What you need to do → Set the data down again, exactly as it appears below.

Data extract →
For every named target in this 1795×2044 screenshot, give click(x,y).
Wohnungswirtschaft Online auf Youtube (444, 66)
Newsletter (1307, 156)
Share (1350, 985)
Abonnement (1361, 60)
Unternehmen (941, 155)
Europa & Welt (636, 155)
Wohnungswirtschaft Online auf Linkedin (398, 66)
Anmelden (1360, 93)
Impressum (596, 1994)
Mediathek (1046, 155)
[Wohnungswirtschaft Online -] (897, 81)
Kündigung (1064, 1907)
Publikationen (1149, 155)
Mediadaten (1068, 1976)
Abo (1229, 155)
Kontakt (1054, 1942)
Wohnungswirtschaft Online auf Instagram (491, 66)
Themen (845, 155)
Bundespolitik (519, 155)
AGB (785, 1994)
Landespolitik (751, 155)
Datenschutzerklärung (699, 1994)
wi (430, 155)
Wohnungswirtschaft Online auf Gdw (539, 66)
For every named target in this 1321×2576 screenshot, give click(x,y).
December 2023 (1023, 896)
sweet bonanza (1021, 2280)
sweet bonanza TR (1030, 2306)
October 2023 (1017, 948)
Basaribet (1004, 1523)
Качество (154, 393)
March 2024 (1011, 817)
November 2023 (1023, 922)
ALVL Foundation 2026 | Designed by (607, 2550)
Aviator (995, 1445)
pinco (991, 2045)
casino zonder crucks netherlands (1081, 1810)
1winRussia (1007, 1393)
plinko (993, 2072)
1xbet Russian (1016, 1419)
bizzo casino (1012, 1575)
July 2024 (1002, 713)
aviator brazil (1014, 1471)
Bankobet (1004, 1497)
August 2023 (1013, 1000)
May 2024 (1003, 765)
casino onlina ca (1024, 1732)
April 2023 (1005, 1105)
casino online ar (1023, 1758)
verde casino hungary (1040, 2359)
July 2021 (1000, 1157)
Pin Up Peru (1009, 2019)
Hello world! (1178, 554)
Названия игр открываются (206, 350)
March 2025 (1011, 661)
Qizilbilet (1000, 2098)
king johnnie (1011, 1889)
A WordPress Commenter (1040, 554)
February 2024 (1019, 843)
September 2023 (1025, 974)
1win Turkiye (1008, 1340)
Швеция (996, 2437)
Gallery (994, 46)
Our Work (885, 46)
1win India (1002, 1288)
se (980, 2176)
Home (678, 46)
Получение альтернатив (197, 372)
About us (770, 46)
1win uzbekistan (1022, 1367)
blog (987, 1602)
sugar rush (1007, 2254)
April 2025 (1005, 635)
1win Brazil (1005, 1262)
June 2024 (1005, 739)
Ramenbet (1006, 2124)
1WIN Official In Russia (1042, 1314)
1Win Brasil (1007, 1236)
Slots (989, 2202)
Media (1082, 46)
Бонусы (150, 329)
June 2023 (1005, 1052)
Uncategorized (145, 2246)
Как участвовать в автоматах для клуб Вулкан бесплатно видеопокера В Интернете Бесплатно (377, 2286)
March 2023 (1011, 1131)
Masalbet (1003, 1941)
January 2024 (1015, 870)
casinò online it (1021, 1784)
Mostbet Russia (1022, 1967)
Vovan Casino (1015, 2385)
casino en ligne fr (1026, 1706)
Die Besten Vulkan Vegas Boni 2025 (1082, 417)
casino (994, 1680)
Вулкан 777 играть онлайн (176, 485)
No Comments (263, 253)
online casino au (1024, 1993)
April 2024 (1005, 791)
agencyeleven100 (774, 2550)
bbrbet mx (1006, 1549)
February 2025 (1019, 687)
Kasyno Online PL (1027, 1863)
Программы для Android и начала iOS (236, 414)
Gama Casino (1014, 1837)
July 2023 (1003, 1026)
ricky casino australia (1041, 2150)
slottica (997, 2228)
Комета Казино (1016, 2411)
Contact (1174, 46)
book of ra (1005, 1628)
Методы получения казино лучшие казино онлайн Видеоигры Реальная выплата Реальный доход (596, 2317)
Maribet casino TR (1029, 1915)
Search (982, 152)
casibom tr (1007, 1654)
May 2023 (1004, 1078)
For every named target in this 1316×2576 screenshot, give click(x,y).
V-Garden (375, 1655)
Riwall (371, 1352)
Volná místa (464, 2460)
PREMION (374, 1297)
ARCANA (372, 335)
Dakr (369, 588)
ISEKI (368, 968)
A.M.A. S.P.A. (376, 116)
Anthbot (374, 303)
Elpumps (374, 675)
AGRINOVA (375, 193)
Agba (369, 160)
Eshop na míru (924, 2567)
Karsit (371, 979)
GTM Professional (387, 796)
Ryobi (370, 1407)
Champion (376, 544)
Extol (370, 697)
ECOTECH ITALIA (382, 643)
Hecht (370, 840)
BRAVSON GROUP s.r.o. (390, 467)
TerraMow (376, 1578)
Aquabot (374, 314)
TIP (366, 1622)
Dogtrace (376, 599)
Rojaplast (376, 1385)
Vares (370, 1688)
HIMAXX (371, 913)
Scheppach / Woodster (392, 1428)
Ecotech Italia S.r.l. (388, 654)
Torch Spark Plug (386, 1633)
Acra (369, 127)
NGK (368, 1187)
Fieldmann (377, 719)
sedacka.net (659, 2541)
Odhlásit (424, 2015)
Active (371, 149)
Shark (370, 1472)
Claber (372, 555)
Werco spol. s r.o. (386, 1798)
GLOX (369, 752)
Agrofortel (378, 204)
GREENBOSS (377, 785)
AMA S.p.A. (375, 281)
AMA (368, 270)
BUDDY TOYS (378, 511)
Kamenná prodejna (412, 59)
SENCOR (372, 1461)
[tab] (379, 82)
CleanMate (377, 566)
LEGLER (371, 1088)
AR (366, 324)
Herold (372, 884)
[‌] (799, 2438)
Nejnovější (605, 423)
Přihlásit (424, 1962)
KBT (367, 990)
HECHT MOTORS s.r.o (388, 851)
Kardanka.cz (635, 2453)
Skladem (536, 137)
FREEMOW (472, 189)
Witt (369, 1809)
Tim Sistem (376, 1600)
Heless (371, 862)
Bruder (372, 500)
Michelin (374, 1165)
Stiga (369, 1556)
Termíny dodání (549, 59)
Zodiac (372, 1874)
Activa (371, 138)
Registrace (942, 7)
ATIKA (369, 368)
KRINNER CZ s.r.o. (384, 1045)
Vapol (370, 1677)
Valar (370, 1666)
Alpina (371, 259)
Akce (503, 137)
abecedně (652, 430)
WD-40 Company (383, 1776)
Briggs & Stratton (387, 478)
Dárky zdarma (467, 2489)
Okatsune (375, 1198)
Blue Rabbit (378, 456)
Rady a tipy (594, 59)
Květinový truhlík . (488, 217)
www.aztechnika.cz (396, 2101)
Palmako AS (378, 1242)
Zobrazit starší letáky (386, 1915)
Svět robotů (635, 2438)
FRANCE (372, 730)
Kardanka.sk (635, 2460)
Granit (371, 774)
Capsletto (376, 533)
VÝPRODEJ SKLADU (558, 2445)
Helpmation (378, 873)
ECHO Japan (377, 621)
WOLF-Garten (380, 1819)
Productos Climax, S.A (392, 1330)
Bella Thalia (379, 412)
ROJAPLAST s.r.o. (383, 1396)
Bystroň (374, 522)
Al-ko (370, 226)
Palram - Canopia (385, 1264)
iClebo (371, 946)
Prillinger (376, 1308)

Answer to the problem →
For every named target in this 1795×2044 screenshot, give click(x,y).
Wohnungswirtschaft Online auf Youtube (444, 66)
Newsletter (1307, 156)
Share (1350, 985)
Abonnement (1361, 60)
Unternehmen (941, 155)
Europa & Welt (636, 155)
Wohnungswirtschaft Online auf Linkedin (398, 66)
Anmelden (1360, 93)
Impressum (596, 1994)
Mediathek (1046, 155)
[Wohnungswirtschaft Online -] (897, 81)
Kündigung (1064, 1907)
Publikationen (1149, 155)
Mediadaten (1068, 1976)
Abo (1229, 155)
Kontakt (1054, 1942)
Wohnungswirtschaft Online auf Instagram (491, 66)
Themen (845, 155)
Bundespolitik (519, 155)
AGB (785, 1994)
Landespolitik (751, 155)
Datenschutzerklärung (699, 1994)
wi (430, 155)
Wohnungswirtschaft Online auf Gdw (539, 66)
For every named target in this 1321×2576 screenshot, give click(x,y).
December 2023 (1023, 896)
sweet bonanza (1021, 2280)
sweet bonanza TR (1030, 2306)
October 2023 (1017, 948)
Basaribet (1004, 1523)
Качество (154, 393)
March 2024 (1011, 817)
November 2023 (1023, 922)
ALVL Foundation 2026 | Designed by (607, 2550)
Aviator (995, 1445)
pinco (991, 2045)
casino zonder crucks netherlands (1081, 1810)
1winRussia (1007, 1393)
plinko (993, 2072)
1xbet Russian (1016, 1419)
bizzo casino (1012, 1575)
July 2024 (1002, 713)
aviator brazil (1014, 1471)
Bankobet (1004, 1497)
August 2023 (1013, 1000)
May 2024 (1003, 765)
casino onlina ca (1024, 1732)
April 2023 (1005, 1105)
casino online ar (1023, 1758)
verde casino hungary (1040, 2359)
July 2021 (1000, 1157)
Pin Up Peru (1009, 2019)
Hello world! (1178, 554)
Названия игр открываются (206, 350)
March 2025 (1011, 661)
Qizilbilet (1000, 2098)
king johnnie (1011, 1889)
A WordPress Commenter (1040, 554)
February 2024 (1019, 843)
September 2023 (1025, 974)
1win Turkiye (1008, 1340)
Швеция (996, 2437)
Gallery (994, 46)
Our Work (885, 46)
1win India (1002, 1288)
se (980, 2176)
Home (678, 46)
Получение альтернатив (197, 372)
About us (770, 46)
1win uzbekistan (1022, 1367)
blog (987, 1602)
sugar rush (1007, 2254)
April 2025 (1005, 635)
1win Brazil (1005, 1262)
June 2024 (1005, 739)
Ramenbet (1006, 2124)
1WIN Official In Russia (1042, 1314)
1Win Brasil (1007, 1236)
Slots (989, 2202)
Media (1082, 46)
Бонусы (150, 329)
June 2023 (1005, 1052)
Uncategorized (145, 2246)
Как участвовать в автоматах для клуб Вулкан бесплатно видеопокера В Интернете Бесплатно (377, 2286)
March 2023 (1011, 1131)
Masalbet (1003, 1941)
January 2024 (1015, 870)
casinò online it (1021, 1784)
Mostbet Russia (1022, 1967)
Vovan Casino (1015, 2385)
casino en ligne fr (1026, 1706)
Die Besten Vulkan Vegas Boni 2025 (1082, 417)
casino (994, 1680)
Вулкан 777 играть онлайн (176, 485)
No Comments (263, 253)
online casino au (1024, 1993)
April 2024 (1005, 791)
agencyeleven100 (774, 2550)
bbrbet mx (1006, 1549)
February 2025 (1019, 687)
Kasyno Online PL (1027, 1863)
Программы для Android и начала iOS (236, 414)
Gama Casino (1014, 1837)
July 2023 (1003, 1026)
ricky casino australia (1041, 2150)
slottica (997, 2228)
Комета Казино (1016, 2411)
Contact (1174, 46)
book of ra (1005, 1628)
Методы получения казино лучшие казино онлайн Видеоигры Реальная выплата Реальный доход (596, 2317)
Maribet casino TR (1029, 1915)
Search (982, 152)
casibom tr (1007, 1654)
May 2023 (1004, 1078)
For every named target in this 1316×2576 screenshot, give click(x,y).
V-Garden (375, 1655)
Riwall (371, 1352)
Volná místa (464, 2460)
PREMION (374, 1297)
ARCANA (372, 335)
Dakr (369, 588)
ISEKI (368, 968)
A.M.A. S.P.A. (376, 116)
Anthbot (374, 303)
Elpumps (374, 675)
AGRINOVA (375, 193)
Agba (369, 160)
Eshop na míru (924, 2567)
Karsit (371, 979)
GTM Professional (387, 796)
Ryobi (370, 1407)
Champion (376, 544)
Extol (370, 697)
ECOTECH ITALIA (382, 643)
Hecht (370, 840)
BRAVSON GROUP s.r.o. (390, 467)
TerraMow (376, 1578)
Aquabot (374, 314)
TIP (366, 1622)
Dogtrace (376, 599)
Rojaplast (376, 1385)
Vares (370, 1688)
HIMAXX (371, 913)
Scheppach / Woodster (392, 1428)
Ecotech Italia S.r.l. (388, 654)
Torch Spark Plug (386, 1633)
Acra (369, 127)
NGK (368, 1187)
Fieldmann (377, 719)
sedacka.net (659, 2541)
Odhlásit (424, 2015)
Active (371, 149)
Shark (370, 1472)
Claber (372, 555)
Werco spol. s r.o. (386, 1798)
GLOX (369, 752)
Agrofortel (378, 204)
GREENBOSS (377, 785)
AMA S.p.A. (375, 281)
AMA (368, 270)
BUDDY TOYS (378, 511)
Kamenná prodejna (412, 59)
SENCOR (372, 1461)
[tab] (379, 82)
CleanMate (377, 566)
LEGLER (371, 1088)
AR (366, 324)
Herold (372, 884)
[‌] (799, 2438)
Nejnovější (605, 423)
Přihlásit (424, 1962)
KBT (367, 990)
HECHT MOTORS s.r.o (388, 851)
Kardanka.cz (635, 2453)
Skladem (536, 137)
FREEMOW (472, 189)
Witt (369, 1809)
Tim Sistem (376, 1600)
Heless (371, 862)
Bruder (372, 500)
Michelin (374, 1165)
Stiga (369, 1556)
Termíny dodání (549, 59)
Zodiac (372, 1874)
Activa (371, 138)
Registrace (942, 7)
ATIKA (369, 368)
KRINNER CZ s.r.o. (384, 1045)
Vapol (370, 1677)
Valar (370, 1666)
Alpina (371, 259)
Akce (503, 137)
abecedně (652, 430)
WD-40 Company (383, 1776)
Briggs & Stratton (387, 478)
Dárky zdarma (467, 2489)
Okatsune (375, 1198)
Blue Rabbit (378, 456)
Rady a tipy (594, 59)
Květinový truhlík . (488, 217)
www.aztechnika.cz (396, 2101)
Palmako AS (378, 1242)
Zobrazit starší letáky (386, 1915)
Svět robotů (635, 2438)
FRANCE (372, 730)
Kardanka.sk (635, 2460)
Granit (371, 774)
Capsletto (376, 533)
VÝPRODEJ SKLADU (558, 2445)
Helpmation (378, 873)
ECHO Japan (377, 621)
WOLF-Garten (380, 1819)
Productos Climax, S.A (392, 1330)
Bella Thalia (379, 412)
ROJAPLAST s.r.o. (383, 1396)
Bystroň (374, 522)
Al-ko (370, 226)
Palram - Canopia (385, 1264)
iClebo (371, 946)
Prillinger (376, 1308)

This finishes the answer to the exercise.